What does this matter? No one here is talking about running nitrous and what type of car computers can handle it. If you had cared to follow the thread, rather than engage in this wanton display of nitrous "knowledge," you'd know that I was correcting another member who believed that nitrous oxide was a liquid...when in fact, anyone that's been thru a high school chemistry class knows that it's normally a gas, and thus behaves like a gas. The only time it's in a liquid state is when it's super-cooled.
I was correcting another member who believed that nitrous oxide was a liquid...when in fact, anyone that's been thru a high school chemistry class knows that it's normally a gas, and thus behaves like a gas. The only time it's in a liquid state is when it's super-cooled.
I believe you were correcting me, which means you misunderstood my post too. I happen to be quite good at chemistry. 2(N20) + (heat) --> 2N2 + O2 + (crazy more heat)
The only time it's in a liquid state is when it's super-cooled.

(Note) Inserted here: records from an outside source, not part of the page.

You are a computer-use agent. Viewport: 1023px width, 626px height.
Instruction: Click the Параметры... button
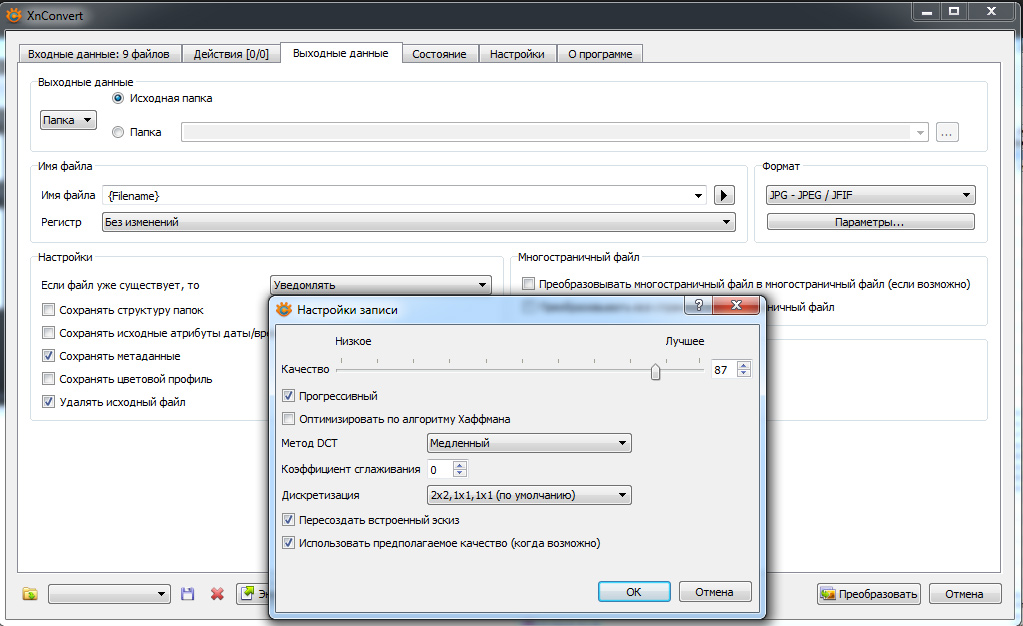click(869, 222)
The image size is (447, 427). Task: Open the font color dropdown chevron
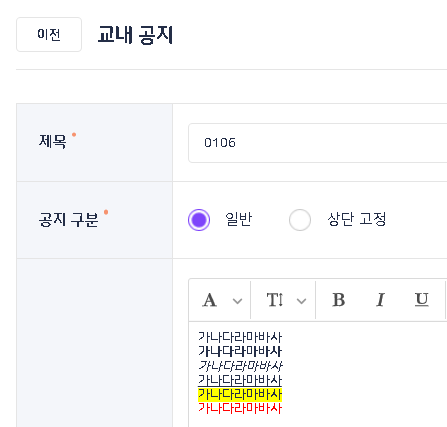(237, 301)
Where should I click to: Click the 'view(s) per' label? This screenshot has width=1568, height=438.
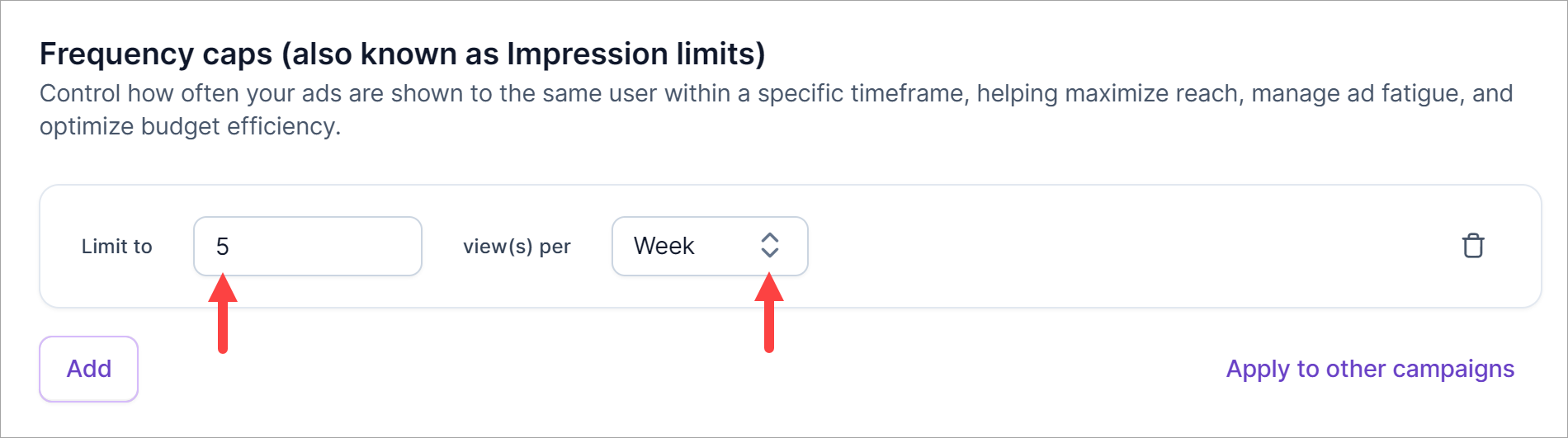click(517, 247)
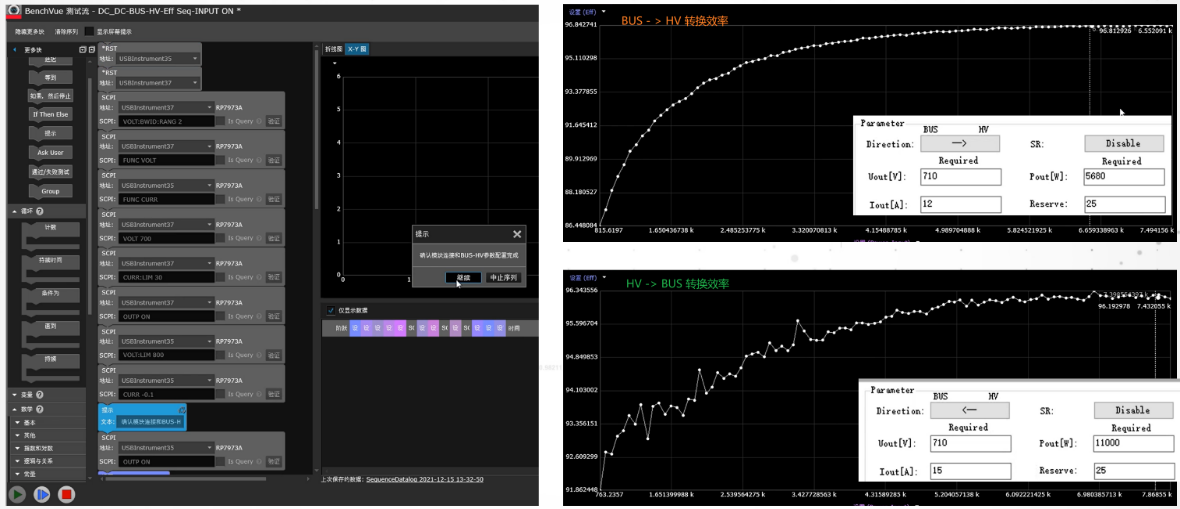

and actually, its not cooled at all, its actually heated considerably, but this can get a little interesting. Gas behavior is fall out of the gas laws: (P1V1)/T1=(P2V2)/T2 pressure, volume and temperature respectively. So if you hold the volume constant and increase the pressure, that temperature is going to rise pretty significantly. Eventually, you'll compress the crap out of it and seal it off. Then you leave the bottle in your back seat or whatever and all that heat bleeds out and you have an ambient temp bottle. Then when you open it, the N2O jumps out causing the exact same decrease in temperature as it had risen before but the bottle is now at a much lower temperature, so you get freezing, ice and crap which I thought could damage your MAF
My comments on atomization were about water v. oil. Sorry if that was not clear.